Water Diversion Controversy Stifles Milwaukee Suburb's Growth Plans
Don Behm of the Milwaukee-Wisconsin Journal Sentinel provides the big news about a decision by Great Lakes officials to cut a water diversion request intended to help the city of Waukesha, a suburb of Milwaukee, continue to grow. According to Behm, Waukesha's proposal requested an average of 10.1 million gallons a day. Great Lakes official trimmed that proposal to 8.2 million gallons a day by removing "portions of three neighboring communities from a future water service area to receive lake water," according to Behm.

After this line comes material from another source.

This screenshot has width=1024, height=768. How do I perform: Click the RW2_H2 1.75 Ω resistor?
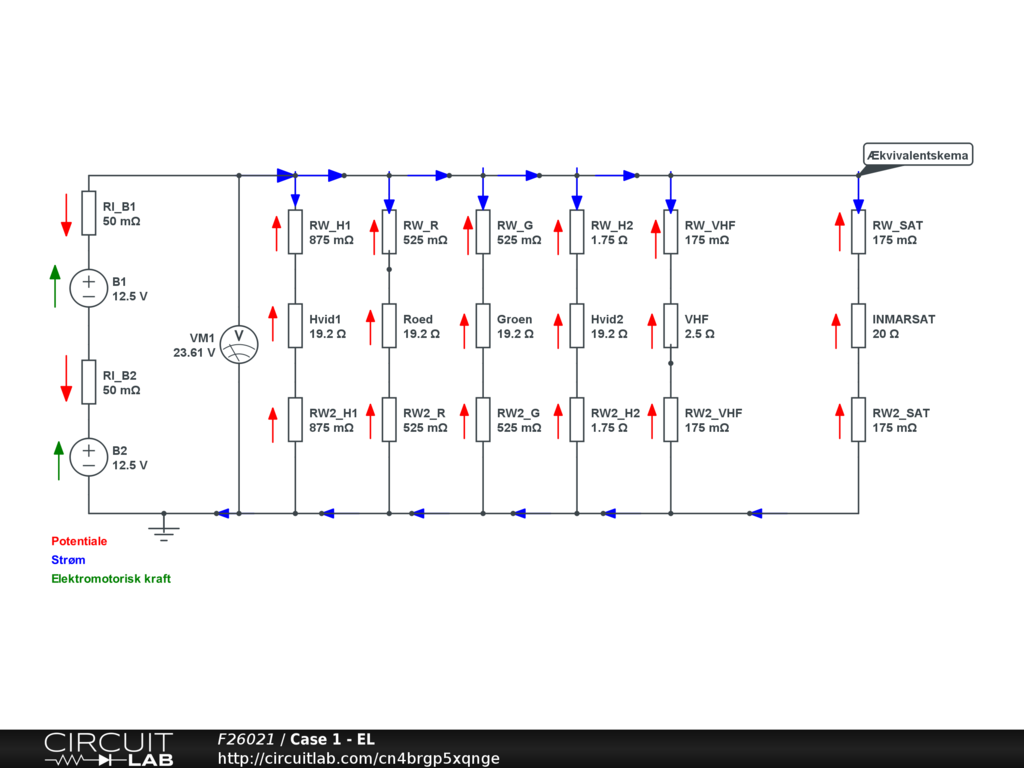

An article by Angie Schmitt offers helpful perspective on the context and larger implications of the decision. "Governors of the states surrounding the Great Lakes are considering a water policy case with big implications for land development throughout the Midwest," writes Schmitt, who also provides this background:
Waukesha, Wisconsin, a sprawling suburban area outside Milwaukee, has exhausted its water resources. Rather than cooperate with the city of Milwaukee to secure water, Waukesha spent years preparing an application to divert water from Lake Michigan. Waukesha needs permission from the states and provinces that signed the Great Lakes Compact, a 2008 agreement to protect the world’s largest freshwater source from being pillaged.
In addition to providing that concise description of the issue, Schmitt's article shares the commentary provided by James Rowen of the Political Environment, who has been following the request since it was first proposed. According to Rowen, a recent decision by Great Lakes officials to cut the water diversion request should have been anticipated years ago.
Prior to the regional group's decision, the Wisconsin Department of Natural resources had approved the proposed change of service area.